Nora's depression and manic episodes came back.  She suffered from social anxiety so bad that her husband did everything that was needed outside the house.  Nora went back to the doctor but when she took the medications she was prescribed, she had so many problems that she stopped taking them.  Instead of going back to the doctor, she decided not to take any medications.

Nora's daughter was ten years old when she walked in after school expecting to be greeted with a snack and questions about her day at school.  Instead, she found her mother dead of a self-inflicted gunshot wound to her head.  Her suicide note contained only three words "I'm a failure".

I'm still haunted by Nora's death.  Her daughter called her father, and then she called me.  I was the only person in Nora's cell phone aside from her husband.  All of the rest of her friends had slowly abandoned her because of her mental illness.  I kept encouraging her to get help and she'd tell me the worst two words ever: "I can't."

If you know someone with a mental illness, don't walk away from them.  They need you as much as they need their medication and a good counselor.  I've had people abandon me when they found out I was bipolar.  It was like they thought they'd catch it if they hung out with me.  You don't "catch" mental illness from someone. So remember that we're people too, that we can live and love like everyone else, and that we need the help of good friends to get us through those days where we just feel like our lives aren't worth living.

Some sites to help you learn more about mental illnesses.

Scholastic papers on depression
Overcoming the stigma


  1. *hugs* Thanks for posting about this, helping get the truth out there a little bit more. Very sorry to hear Nora's story; I feel for her family.

  2. What a powerful honest post. You are a strong person - you know the deal, you have faced your issues and you are working on them.

    I admire those qualities more than you can know.

  3. Yes! very true post about depression. I have had years of this. Right now I am working with many woman who have Postpartum depression or PTS because of traumatic childbirth. Many of these woman, including myself, had previous mental health venerabilities that the poor treatment during labor made worse. ICAN -http://www.ican-online.org/ is one non-profit I volunteer with. Solace for Mothers is also a great group. http://www.solaceformothers.org/ How often is a new mother told to 'get over it' when she has a traumatic birth because after all, she has a healthy child? This essay is a good intro for why we should care bout woman in that situation and not ignore them. http://www.birthtruth.org/grateful.htm
    I'm sorry for rambling! I'm glad you started some dialog with people even if they didn't post!

  4. I'm a therapist and I've worked with several adult and many teen clients/some children with bipolar.

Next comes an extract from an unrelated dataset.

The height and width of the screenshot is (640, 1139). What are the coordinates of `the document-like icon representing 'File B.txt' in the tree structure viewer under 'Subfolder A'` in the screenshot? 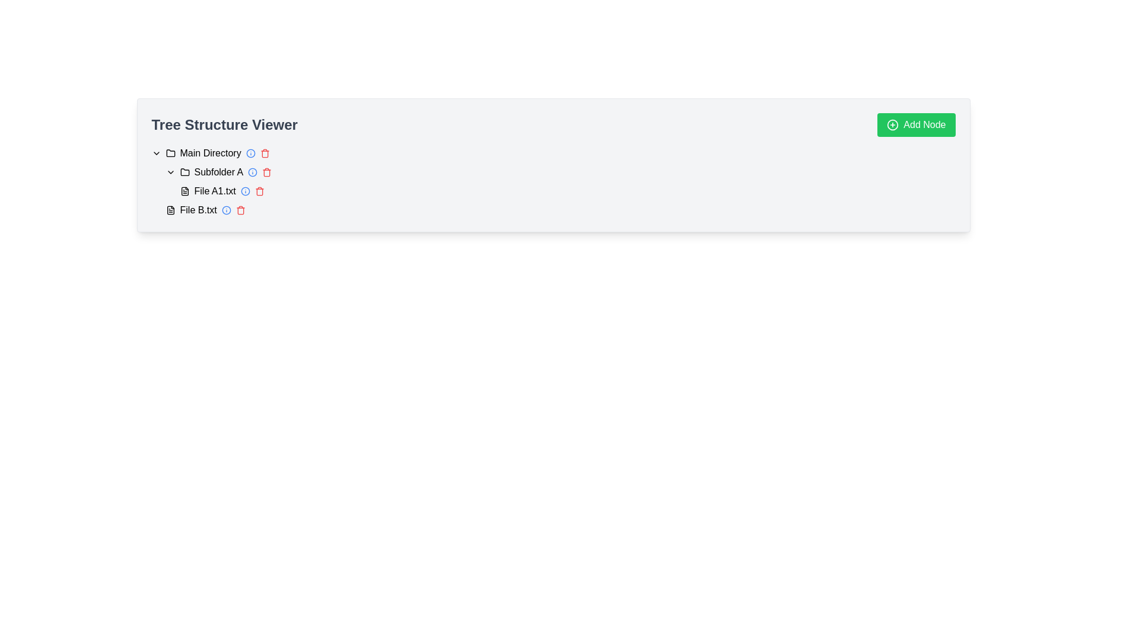 It's located at (170, 209).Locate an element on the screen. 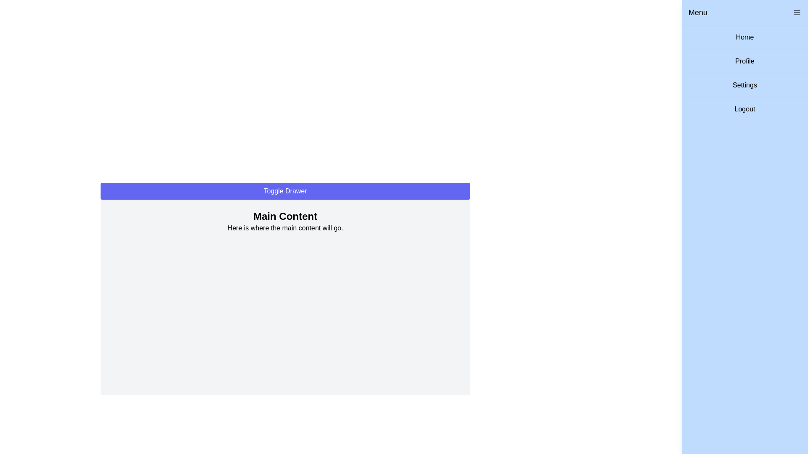 The image size is (808, 454). the blue rectangular button with rounded corners labeled 'Toggle Drawer' is located at coordinates (285, 191).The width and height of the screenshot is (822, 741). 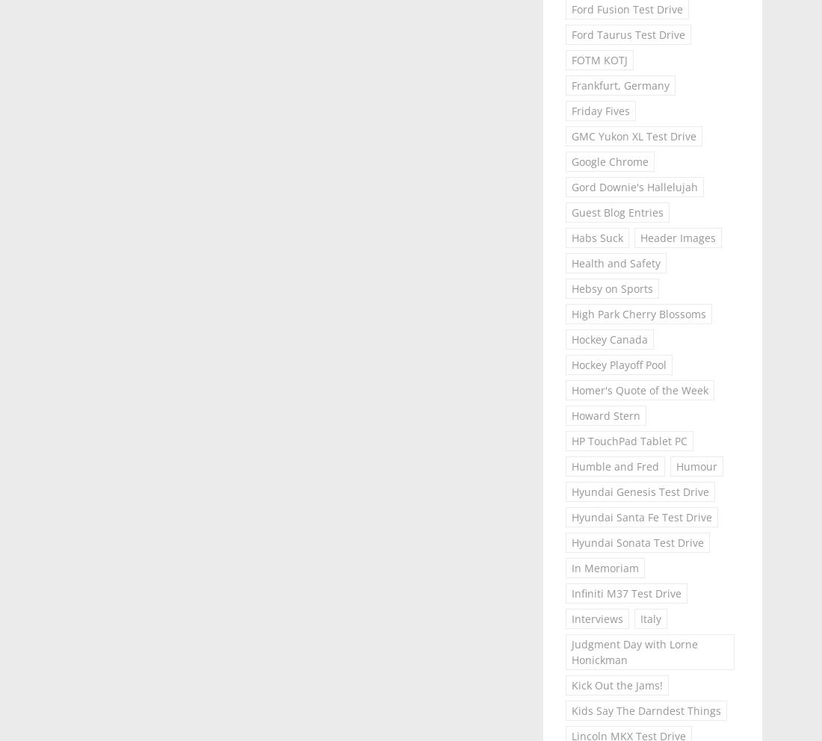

It's a heartbreaking one. The worst is the addiction/attachment to the highs of the disease that leads so many to go off their meds only to crash, broke, unemployed, shot up, did a crime, etc.
    And what happens to their kids...just so sad and frustrating. It's hard to have a parent with this. I feel for Nora but more for her daughter. Maybe she could have been mandated some treatment. It's a tough call for the family.
    Meds and therapy. Important to keep both going even when clients feel "fine."

  5. Just thought I'd say Hi, and nice to meet you through the A-Z challenge :) Hope to see you around!